Apr 27, 2010
This was our first attempt at cheesecake ever, so please don’t judge too strict. You know, things like cheesecakes, carrot cakes or pizzas might seem pretty ordinary for a lot of you, but they are not too common in home cooking in this part of the world, so this was quite a challenge for us.
So, this was our first experiement with a cheesecake. In fact we had a jar of strawberry preserves and two packages of Philadelphia cheese that I had bought at a discount and the idea of making a cheesecake was obvious. I checked Love My Philly and found a recipe for a cake that looked beautiful, mouthwatering, perfect!.. A little problem was that we didnt want a large cheesecake, because ever since we started this blog, everyone in the family has been continuously overfed:) We didn’t have a small springform pan so we had to use a regular baking pan instead.

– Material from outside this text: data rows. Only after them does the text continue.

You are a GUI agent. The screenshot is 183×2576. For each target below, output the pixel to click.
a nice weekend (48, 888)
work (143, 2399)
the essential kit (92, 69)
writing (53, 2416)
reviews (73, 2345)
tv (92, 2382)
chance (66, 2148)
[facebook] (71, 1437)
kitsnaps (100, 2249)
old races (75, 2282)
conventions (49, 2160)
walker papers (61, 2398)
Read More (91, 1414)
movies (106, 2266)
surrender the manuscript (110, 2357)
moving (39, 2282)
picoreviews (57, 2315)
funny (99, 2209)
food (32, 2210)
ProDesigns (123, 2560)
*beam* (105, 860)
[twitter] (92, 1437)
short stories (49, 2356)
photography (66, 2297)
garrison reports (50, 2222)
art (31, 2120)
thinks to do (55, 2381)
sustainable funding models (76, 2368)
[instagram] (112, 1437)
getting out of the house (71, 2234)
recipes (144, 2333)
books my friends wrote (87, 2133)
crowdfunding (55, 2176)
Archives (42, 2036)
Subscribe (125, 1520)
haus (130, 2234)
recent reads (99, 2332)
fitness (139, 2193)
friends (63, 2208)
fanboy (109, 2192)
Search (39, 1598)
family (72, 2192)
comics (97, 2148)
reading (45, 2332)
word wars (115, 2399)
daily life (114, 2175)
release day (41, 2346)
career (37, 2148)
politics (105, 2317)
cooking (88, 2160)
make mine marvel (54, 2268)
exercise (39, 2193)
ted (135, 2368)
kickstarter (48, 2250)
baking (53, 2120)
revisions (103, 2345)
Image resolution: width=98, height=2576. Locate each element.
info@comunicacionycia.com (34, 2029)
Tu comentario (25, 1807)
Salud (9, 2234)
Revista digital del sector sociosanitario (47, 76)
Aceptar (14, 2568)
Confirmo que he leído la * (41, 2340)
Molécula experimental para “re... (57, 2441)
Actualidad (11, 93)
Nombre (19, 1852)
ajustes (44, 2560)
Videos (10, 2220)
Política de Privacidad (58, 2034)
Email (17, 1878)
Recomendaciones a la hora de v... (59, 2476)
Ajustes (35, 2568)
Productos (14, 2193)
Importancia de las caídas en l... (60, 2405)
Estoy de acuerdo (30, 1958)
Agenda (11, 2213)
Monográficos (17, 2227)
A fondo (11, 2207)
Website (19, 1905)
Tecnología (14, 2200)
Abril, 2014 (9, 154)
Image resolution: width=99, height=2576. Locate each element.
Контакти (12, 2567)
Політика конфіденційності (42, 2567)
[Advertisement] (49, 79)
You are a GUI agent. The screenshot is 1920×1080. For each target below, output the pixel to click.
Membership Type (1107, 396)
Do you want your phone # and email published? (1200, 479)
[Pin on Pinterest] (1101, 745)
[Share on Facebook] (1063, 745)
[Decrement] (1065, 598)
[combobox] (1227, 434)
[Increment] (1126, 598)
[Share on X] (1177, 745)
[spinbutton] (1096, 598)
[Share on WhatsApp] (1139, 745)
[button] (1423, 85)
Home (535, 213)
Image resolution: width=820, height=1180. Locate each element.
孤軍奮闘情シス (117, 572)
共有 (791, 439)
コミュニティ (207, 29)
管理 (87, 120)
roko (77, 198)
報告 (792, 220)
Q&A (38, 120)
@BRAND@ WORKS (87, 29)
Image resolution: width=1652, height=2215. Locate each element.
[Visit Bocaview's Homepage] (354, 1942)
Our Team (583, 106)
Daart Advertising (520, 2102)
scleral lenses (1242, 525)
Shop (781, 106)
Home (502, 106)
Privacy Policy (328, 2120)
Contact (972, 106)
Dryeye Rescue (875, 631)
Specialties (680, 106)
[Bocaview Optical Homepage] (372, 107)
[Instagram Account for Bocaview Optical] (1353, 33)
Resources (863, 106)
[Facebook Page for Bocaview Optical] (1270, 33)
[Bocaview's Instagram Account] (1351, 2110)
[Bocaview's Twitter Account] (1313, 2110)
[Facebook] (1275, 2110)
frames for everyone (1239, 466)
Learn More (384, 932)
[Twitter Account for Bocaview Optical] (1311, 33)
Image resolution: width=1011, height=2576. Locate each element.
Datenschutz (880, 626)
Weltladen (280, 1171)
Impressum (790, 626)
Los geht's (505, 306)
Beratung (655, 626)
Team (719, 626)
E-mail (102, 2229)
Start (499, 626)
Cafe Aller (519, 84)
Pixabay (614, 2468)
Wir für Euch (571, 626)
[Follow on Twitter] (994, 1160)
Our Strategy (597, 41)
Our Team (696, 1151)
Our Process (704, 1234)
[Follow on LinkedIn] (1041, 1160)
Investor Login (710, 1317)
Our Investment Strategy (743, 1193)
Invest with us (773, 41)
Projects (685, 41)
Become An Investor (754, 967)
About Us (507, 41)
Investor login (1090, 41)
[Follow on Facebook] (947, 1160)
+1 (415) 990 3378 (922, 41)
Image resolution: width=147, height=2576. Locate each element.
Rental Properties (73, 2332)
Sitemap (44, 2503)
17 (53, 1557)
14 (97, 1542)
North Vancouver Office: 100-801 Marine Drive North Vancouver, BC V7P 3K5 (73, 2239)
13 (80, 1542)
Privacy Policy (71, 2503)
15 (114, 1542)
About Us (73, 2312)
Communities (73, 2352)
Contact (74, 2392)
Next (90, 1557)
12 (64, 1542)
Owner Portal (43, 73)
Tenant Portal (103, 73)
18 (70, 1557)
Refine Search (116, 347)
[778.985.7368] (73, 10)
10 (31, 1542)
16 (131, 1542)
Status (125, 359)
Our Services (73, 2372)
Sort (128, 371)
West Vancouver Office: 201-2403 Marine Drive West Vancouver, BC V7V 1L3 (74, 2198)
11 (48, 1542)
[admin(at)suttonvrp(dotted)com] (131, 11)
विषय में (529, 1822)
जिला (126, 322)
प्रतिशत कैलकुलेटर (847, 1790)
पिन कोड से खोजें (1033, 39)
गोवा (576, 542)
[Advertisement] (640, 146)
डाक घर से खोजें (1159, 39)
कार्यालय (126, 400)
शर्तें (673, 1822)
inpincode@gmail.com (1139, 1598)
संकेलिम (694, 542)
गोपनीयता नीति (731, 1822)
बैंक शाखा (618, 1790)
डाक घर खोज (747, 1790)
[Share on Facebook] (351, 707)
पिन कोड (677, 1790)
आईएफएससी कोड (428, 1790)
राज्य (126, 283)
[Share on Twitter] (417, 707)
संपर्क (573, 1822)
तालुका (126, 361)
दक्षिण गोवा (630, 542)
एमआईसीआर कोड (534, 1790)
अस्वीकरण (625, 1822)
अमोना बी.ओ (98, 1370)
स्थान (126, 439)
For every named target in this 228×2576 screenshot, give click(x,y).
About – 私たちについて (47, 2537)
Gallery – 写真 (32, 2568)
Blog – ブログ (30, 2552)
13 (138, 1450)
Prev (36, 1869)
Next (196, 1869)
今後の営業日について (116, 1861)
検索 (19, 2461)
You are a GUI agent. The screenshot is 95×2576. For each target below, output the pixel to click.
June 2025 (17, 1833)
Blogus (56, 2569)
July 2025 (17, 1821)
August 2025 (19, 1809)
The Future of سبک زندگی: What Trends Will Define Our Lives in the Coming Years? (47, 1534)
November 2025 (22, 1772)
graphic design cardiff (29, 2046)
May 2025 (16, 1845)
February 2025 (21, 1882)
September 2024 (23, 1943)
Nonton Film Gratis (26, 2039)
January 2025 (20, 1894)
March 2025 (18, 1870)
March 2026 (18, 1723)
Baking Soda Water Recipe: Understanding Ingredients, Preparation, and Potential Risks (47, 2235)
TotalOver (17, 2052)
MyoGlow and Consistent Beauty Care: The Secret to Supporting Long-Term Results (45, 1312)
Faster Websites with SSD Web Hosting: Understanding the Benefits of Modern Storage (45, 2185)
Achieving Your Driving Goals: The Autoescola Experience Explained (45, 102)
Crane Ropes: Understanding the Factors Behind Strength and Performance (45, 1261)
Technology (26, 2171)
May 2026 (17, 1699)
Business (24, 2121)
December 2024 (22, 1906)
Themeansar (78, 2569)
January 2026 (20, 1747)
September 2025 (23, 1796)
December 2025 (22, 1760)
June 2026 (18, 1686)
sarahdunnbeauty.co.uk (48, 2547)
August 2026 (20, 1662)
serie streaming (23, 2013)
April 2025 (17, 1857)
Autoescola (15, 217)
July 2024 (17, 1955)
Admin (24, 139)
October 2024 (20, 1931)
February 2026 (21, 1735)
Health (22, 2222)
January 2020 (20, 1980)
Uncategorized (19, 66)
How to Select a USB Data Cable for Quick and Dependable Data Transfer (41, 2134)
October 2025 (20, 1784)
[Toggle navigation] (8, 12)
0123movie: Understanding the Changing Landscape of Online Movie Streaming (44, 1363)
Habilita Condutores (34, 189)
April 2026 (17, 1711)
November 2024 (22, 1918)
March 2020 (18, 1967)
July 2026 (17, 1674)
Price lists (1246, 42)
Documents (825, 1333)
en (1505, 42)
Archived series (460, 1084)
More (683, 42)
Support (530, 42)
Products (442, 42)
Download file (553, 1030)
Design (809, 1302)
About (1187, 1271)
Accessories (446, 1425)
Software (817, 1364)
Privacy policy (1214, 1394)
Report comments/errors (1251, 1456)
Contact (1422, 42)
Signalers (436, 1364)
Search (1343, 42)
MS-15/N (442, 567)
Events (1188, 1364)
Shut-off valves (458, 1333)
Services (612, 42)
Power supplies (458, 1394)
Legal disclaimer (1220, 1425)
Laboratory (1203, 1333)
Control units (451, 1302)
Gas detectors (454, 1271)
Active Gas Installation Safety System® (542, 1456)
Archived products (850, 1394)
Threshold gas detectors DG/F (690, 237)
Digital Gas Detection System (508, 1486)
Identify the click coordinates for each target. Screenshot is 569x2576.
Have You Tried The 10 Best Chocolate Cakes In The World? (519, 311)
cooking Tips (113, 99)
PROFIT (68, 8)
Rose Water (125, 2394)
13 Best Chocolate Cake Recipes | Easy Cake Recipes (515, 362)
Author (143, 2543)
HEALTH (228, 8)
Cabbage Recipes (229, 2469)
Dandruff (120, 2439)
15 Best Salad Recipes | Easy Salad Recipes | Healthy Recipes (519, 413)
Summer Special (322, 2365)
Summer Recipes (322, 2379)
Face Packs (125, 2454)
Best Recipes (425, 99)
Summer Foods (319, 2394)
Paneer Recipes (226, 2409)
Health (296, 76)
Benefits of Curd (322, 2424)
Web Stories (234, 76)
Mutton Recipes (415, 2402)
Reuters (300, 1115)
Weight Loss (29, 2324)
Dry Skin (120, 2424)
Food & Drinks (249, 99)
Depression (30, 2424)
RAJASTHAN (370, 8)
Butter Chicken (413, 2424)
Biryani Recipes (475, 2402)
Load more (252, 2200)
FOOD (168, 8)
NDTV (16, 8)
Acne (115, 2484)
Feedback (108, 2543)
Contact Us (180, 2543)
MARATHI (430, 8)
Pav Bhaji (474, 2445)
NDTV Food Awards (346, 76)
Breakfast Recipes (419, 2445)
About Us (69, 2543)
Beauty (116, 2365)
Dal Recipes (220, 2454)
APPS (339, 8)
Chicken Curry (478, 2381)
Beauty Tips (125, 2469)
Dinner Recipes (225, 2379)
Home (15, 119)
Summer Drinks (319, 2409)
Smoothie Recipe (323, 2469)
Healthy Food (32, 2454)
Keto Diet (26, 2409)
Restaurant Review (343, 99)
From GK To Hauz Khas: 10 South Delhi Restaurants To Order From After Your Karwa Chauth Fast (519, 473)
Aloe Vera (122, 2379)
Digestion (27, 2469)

Yes I know a cheesecake should be round-shaped. So ours was… unconventional, to begin with :)
Another thing I’d change next time I cook this would be the crackers. The original recipe called for some Honey Maid graham crackers, but for some reason we thought chocolate cracker crumbs would be cool too. Which was a mistake, as the chocolate flavour turned out too overwhelming (so was the colour, in fact). I also overdid it with pressing the crumbs onto the pan :D the crumb layer looked thin in the beginning, but it kind of increased in volume in the oven and resulted in a too thick crust.
And yet another departure from the rules: a much thinner layer of batter. We just feared that it wouldn’t bake through, but this was a needless precaution – the cake baked through perfectly in an hour and 10 minutes. So, next time we’re also making it taller.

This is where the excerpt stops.